- Exercise inputs -

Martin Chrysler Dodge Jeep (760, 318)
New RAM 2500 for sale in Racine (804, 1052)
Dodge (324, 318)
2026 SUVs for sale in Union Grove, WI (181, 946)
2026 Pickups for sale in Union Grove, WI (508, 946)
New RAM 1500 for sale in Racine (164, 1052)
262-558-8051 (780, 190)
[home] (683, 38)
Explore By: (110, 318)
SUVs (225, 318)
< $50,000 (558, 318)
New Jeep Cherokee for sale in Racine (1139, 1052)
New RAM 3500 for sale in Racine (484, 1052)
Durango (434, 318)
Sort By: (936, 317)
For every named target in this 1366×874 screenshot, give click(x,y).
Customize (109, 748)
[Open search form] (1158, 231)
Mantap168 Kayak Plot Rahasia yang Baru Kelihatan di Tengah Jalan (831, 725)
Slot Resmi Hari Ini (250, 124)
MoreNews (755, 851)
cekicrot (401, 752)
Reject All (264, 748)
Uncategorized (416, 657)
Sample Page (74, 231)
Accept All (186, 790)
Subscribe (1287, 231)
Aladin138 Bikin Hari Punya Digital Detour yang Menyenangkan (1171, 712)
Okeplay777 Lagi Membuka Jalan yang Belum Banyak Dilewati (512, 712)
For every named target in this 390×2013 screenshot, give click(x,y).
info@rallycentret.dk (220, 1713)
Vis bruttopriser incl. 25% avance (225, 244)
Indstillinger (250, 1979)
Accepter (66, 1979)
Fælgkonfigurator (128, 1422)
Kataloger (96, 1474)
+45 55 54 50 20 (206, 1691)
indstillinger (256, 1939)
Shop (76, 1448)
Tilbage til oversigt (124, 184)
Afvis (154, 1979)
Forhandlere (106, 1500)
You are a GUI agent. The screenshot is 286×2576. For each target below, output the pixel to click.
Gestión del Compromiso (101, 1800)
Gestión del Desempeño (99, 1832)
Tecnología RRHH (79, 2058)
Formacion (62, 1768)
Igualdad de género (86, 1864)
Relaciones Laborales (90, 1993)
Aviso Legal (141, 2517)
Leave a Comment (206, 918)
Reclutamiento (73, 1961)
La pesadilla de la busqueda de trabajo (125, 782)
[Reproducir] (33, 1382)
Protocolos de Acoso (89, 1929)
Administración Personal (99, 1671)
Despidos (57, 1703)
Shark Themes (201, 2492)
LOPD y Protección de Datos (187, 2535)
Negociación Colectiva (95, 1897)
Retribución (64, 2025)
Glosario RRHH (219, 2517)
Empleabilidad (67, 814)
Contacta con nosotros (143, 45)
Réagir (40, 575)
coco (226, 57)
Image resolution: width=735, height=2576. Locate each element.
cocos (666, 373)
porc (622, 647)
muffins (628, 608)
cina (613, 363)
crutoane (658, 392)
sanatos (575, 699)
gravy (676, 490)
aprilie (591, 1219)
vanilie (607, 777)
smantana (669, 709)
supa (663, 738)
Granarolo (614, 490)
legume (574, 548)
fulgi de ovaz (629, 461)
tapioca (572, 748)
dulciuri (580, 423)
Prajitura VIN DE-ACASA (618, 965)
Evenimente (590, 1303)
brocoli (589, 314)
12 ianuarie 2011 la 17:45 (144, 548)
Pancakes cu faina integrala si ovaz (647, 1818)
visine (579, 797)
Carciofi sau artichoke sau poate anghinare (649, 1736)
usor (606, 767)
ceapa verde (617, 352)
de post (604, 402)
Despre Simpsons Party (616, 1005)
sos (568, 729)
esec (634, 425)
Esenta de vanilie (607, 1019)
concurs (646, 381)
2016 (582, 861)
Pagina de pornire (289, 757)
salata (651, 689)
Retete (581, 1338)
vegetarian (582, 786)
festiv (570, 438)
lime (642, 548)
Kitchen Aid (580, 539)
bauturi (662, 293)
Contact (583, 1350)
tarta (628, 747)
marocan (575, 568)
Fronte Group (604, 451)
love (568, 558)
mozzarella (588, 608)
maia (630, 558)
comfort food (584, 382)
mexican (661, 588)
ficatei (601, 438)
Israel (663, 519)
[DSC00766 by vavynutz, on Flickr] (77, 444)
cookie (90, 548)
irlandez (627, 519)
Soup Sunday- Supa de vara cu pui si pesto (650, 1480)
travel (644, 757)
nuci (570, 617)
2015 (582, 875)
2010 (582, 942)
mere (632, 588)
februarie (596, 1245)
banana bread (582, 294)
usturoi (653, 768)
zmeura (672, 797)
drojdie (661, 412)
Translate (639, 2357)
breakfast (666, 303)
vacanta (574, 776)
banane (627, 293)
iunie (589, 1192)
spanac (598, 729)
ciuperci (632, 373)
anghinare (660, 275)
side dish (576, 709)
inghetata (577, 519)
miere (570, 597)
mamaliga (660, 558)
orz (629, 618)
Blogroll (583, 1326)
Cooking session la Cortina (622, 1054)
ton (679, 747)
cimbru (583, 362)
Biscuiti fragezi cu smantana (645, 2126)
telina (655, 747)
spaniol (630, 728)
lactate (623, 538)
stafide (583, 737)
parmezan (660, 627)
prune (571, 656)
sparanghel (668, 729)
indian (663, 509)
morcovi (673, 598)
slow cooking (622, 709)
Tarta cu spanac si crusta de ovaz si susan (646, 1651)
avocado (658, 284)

- What you should do -
In the entries above, the lines between the one holding "Formacion (62, 1768)" and the one holding "inghetata (577, 519)", inclusive, are to be printed exactly as written, and those alone.

- Finished task -
Formacion (62, 1768)
Igualdad de género (86, 1864)
Relaciones Laborales (90, 1993)
Aviso Legal (141, 2517)
Leave a Comment (206, 918)
Reclutamiento (73, 1961)
La pesadilla de la busqueda de trabajo (125, 782)
[Reproducir] (33, 1382)
Protocolos de Acoso (89, 1929)
Administración Personal (99, 1671)
Despidos (57, 1703)
Shark Themes (201, 2492)
LOPD y Protección de Datos (187, 2535)
Negociación Colectiva (95, 1897)
Retribución (64, 2025)
Glosario RRHH (219, 2517)
Empleabilidad (67, 814)
Contacta con nosotros (143, 45)
Réagir (40, 575)
coco (226, 57)
Image resolution: width=735, height=2576. Locate each element.
cocos (666, 373)
porc (622, 647)
muffins (628, 608)
cina (613, 363)
crutoane (658, 392)
sanatos (575, 699)
gravy (676, 490)
aprilie (591, 1219)
vanilie (607, 777)
smantana (669, 709)
supa (663, 738)
Granarolo (614, 490)
legume (574, 548)
fulgi de ovaz (629, 461)
tapioca (572, 748)
dulciuri (580, 423)
Prajitura VIN DE-ACASA (618, 965)
Evenimente (590, 1303)
brocoli (589, 314)
12 ianuarie 2011 la 17:45 (144, 548)
Pancakes cu faina integrala si ovaz (647, 1818)
visine (579, 797)
Carciofi sau artichoke sau poate anghinare (649, 1736)
usor (606, 767)
ceapa verde (617, 352)
de post (604, 402)
Despre Simpsons Party (616, 1005)
sos (568, 729)
esec (634, 425)
Esenta de vanilie (607, 1019)
concurs (646, 381)
2016 (582, 861)
Pagina de pornire (289, 757)
salata (651, 689)
Retete (581, 1338)
vegetarian (582, 786)
festiv (570, 438)
lime (642, 548)
Kitchen Aid (580, 539)
bauturi (662, 293)
Contact (583, 1350)
tarta (628, 747)
marocan (575, 568)
Fronte Group (604, 451)
love (568, 558)
mozzarella (588, 608)
maia (630, 558)
comfort food (584, 382)
mexican (661, 588)
ficatei (601, 438)
Israel (663, 519)
[DSC00766 by vavynutz, on Flickr] (77, 444)
cookie (90, 548)
irlandez (627, 519)
Soup Sunday- Supa de vara cu pui si pesto (650, 1480)
travel (644, 757)
nuci (570, 617)
2015 (582, 875)
2010 (582, 942)
mere (632, 588)
februarie (596, 1245)
banana bread (582, 294)
usturoi (653, 768)
zmeura (672, 797)
drojdie (661, 412)
Translate (639, 2357)
breakfast (666, 303)
vacanta (574, 776)
banane (627, 293)
iunie (589, 1192)
spanac (598, 729)
ciuperci (632, 373)
anghinare (660, 275)
side dish (576, 709)
inghetata (577, 519)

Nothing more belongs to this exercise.